Боже мой, неужели это я ее погубил?!
Снизу раздается фырчание моторов – я возвращаюсь на крышу и выглядываю из-за козырька. Внизу стоят две пожарные машины. Их оранжевые вращающиеся мигалки напоминают мне салют на Неве, новогоднюю елку, праздник, но тут я слышу, как за спиной на чердаке с железным стоном распахивается дверь, и раздается голос: „Он здесь!“. К моей возлюбленной мне уже не успеть. Они разлучили нас. Я гляжу, как вытягивается в мою сторону пожарная лестница с неуверенным человечком в каске на верхней ступеньке, сзади же из чердачного люка высовывается еще один и, направив на меня пистолет, кричит фистулой: „Ни с места! Стрелять буду!“.

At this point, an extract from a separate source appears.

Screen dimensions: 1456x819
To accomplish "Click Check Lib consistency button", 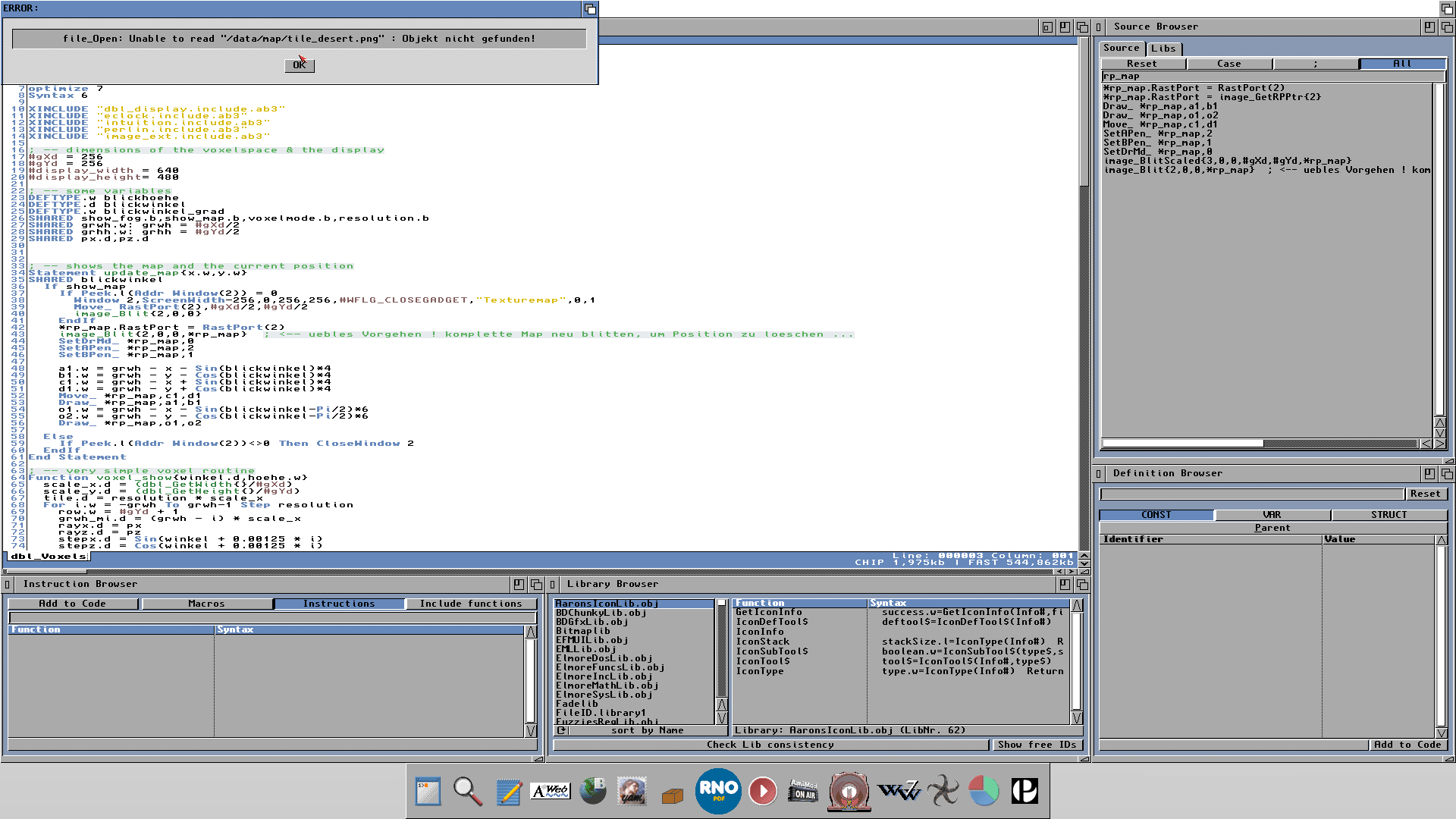I will click(x=770, y=745).
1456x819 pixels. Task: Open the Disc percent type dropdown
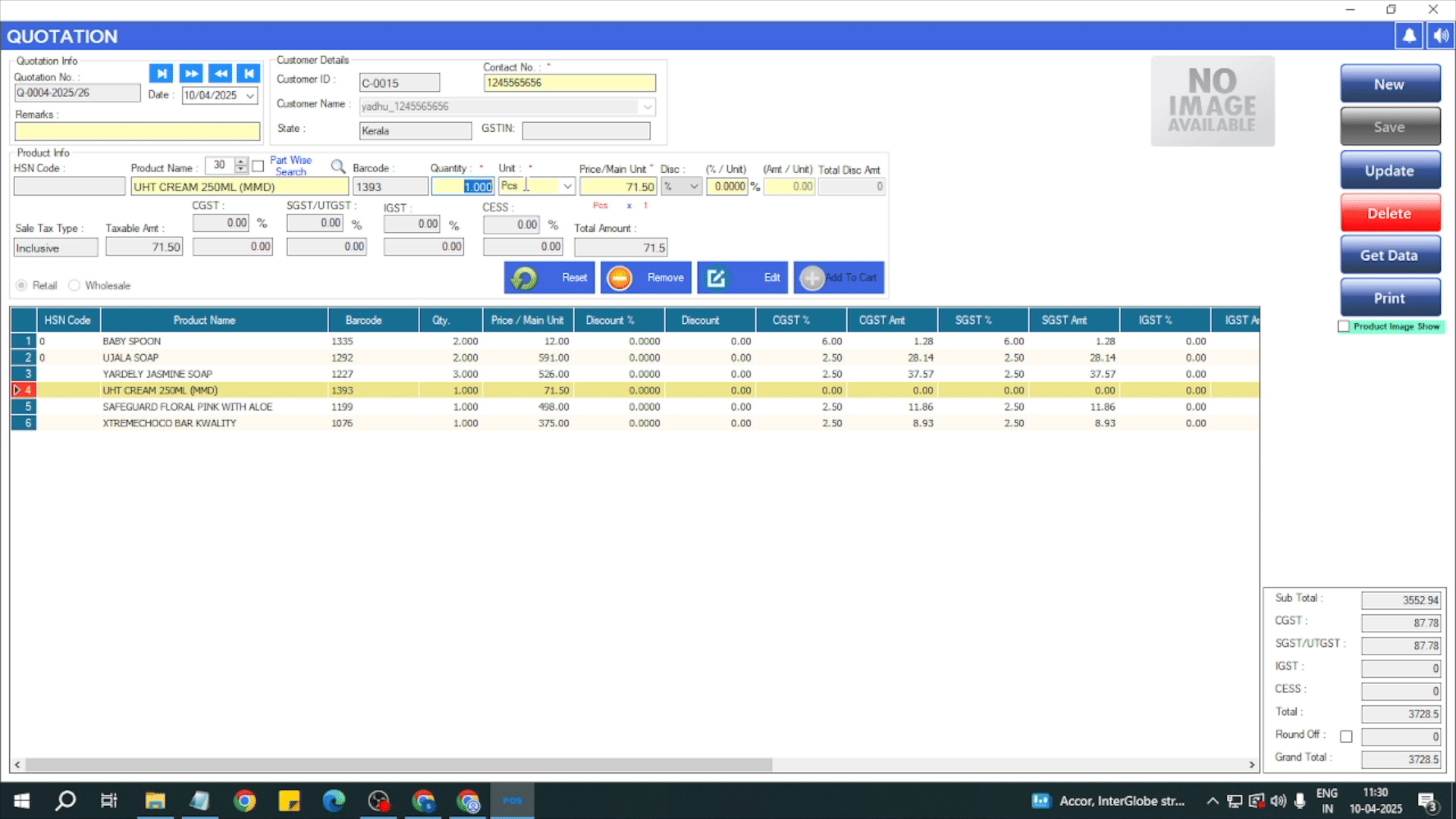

Господа, как вы мне все надоели! Я хотел укрыться от вас в горах, потом вы прогнали меня на стену, но и здесь нет для меня места. Я смотрю на огромное черное пятно парка, на огни на том берегу. Я становлюсь на край крыши, расправляю, как крылья, руки и отталкиваюсь, не сводя взгляда с тех далеких огней. Лахта. Ольгино. Лисий Нос.
В Лисьем Носу мы когда-то снимали дачу.